To the original poster, if you have not purchased any copper and have not abandoned the idea, I would recommend the 4 piece set available from Rocky Mountain Retinning. Current price is $340 for four saucepans with lids. A steal IMO. I have purchased a couple of sets and use it daily. From there it is up to your wife to decide if it is worth the trouble. I suspect it will be.


----------



## kobeamos12 (Nov 13, 2011)

I love Amoretti Brothers copper cookware, they have this kind of gourmet look which I love. Strongly suggested for food presentation as well for preparing the best risotto ever.


----------



## foodpump (Oct 10, 2005)

Like I said in my first pot, tin melts at 450 F--at the high range of smoking points of most vegetable oils.  The tin will melt if exposed to heat above 450 and will eventually wear off.


----------



## copperguy13 (Oct 30, 2012)

Yeah, that is very true and it is not uncommon to have your copper cookware re-tinned. Generally melted tin comes from a mistake being made or a sauce being left on too high heat for too long. Just like anything else, if you have liquid in it, the liquid will absorb a lot of the heat; but if it is left on the heat without anything in it, you may get some bubbling of the tin if the heat is over 450 degrees. Just like holding a lighter to the bottom of a paper cup with water in it, the liquid will absorb the heat and the paper cup will resist burning, like a "heat sink." Re-Tinning is not very expensive, and you end up with almost new cookware each time you do it; plus it takes almost 10 years of normal cooking to need re-tinning, so it's not going to happen soon. Tin is the original "non-stick" liner and with a little seasoning from time to time, it is an amazing cooking surface. I take great care with cleaning my tin, a large amount of worn tin can come from using the incorrect cleaning products or too abrasive cleaning materials. I never soak my pans, and I rarely use detergent, I clean them almost immediately after using them, when they are still warm(not hot).

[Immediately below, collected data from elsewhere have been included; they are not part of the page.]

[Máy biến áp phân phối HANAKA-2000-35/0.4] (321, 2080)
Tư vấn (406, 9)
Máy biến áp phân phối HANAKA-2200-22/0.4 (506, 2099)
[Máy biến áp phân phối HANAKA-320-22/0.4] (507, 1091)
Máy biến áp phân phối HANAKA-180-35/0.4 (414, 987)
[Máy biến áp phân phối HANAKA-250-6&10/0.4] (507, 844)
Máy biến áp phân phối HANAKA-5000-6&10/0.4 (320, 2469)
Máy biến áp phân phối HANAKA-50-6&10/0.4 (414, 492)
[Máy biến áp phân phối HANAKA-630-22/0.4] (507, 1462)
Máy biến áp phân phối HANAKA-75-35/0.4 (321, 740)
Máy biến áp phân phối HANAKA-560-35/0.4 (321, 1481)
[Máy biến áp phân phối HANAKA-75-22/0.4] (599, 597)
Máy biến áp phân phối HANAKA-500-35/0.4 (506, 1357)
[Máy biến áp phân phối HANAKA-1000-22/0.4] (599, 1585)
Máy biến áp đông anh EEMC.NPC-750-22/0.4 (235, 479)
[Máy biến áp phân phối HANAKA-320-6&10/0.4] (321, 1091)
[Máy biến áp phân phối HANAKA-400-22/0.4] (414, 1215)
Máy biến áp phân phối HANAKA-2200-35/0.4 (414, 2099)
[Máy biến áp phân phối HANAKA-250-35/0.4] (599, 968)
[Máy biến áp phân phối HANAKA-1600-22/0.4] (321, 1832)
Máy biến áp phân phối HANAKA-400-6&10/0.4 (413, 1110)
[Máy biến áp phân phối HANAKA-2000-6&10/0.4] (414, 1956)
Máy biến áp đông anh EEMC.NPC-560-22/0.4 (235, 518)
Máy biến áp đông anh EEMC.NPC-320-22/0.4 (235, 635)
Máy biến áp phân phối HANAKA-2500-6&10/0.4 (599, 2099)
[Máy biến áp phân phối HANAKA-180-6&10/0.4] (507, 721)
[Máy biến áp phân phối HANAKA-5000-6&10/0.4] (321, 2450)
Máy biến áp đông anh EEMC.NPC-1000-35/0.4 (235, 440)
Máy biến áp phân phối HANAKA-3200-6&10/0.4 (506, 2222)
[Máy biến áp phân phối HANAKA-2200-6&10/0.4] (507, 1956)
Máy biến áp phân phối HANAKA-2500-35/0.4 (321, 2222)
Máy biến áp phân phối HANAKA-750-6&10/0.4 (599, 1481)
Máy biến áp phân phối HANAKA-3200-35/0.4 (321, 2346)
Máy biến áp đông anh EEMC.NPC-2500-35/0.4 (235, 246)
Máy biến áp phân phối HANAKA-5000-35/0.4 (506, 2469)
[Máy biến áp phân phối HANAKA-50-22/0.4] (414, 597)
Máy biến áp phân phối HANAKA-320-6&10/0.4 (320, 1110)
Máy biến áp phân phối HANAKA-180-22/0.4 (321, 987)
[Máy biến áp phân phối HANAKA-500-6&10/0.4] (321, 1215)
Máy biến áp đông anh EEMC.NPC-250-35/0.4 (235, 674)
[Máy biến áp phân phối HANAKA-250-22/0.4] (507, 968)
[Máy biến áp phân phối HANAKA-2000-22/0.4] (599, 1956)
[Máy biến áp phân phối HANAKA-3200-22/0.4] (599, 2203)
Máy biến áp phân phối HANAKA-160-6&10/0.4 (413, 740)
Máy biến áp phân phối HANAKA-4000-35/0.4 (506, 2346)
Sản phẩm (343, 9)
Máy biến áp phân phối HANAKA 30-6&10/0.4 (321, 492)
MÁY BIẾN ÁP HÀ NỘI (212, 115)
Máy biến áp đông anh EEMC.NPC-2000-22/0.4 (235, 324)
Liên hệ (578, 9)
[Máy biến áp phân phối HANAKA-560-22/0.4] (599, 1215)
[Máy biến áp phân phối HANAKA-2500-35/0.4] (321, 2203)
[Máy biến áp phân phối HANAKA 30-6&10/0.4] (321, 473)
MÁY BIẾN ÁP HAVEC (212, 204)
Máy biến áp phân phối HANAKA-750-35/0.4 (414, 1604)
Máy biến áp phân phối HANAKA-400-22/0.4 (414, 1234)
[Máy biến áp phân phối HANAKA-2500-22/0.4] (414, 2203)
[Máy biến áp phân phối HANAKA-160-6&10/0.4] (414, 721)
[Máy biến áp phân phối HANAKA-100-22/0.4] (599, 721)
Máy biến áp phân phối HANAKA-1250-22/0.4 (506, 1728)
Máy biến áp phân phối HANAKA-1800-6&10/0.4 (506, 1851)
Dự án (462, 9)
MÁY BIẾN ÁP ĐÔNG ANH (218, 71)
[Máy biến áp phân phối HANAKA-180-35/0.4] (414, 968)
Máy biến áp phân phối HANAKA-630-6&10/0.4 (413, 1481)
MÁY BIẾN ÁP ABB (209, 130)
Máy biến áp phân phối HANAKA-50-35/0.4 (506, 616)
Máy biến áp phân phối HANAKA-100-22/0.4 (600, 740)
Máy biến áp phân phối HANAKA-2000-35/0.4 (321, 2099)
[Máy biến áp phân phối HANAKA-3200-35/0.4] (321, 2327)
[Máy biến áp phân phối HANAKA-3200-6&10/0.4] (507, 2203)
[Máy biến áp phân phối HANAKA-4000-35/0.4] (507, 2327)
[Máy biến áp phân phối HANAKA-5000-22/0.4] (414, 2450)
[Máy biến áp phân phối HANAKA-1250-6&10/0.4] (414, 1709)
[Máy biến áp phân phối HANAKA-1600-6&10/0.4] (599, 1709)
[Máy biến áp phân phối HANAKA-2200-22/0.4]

The care of the cookware is extremely important, especially if you spend good money on copper cookware.  I don't necessarily disagree with your assessment of tin, I just prefer the surface to others I have used.


----------



## kokopuffs (Aug 4, 2000)

oh hum.  Other than washing, I've never polished my copper Mauviel and I love the green patina.  Fluent in French, I order directly from Dehillerin and it's FedEx'd directly chez moi - at a total price much lower that what it costs here in the U.S.

I'm a snob.


----------



## snimaster (Apr 8, 2014)

What about http://copper-smith.com/shop/ or https://www.coppermasters.com/ ? I am in doubt in where to buy. As I am from Portugal, it is more cheaper to buy from inside the EU (importing fees, taxes and so ever).

Does anyone have ever bougth from these webstores?

The clients testimonials are aceptable, but I am still hesitant.

Thank you.


----------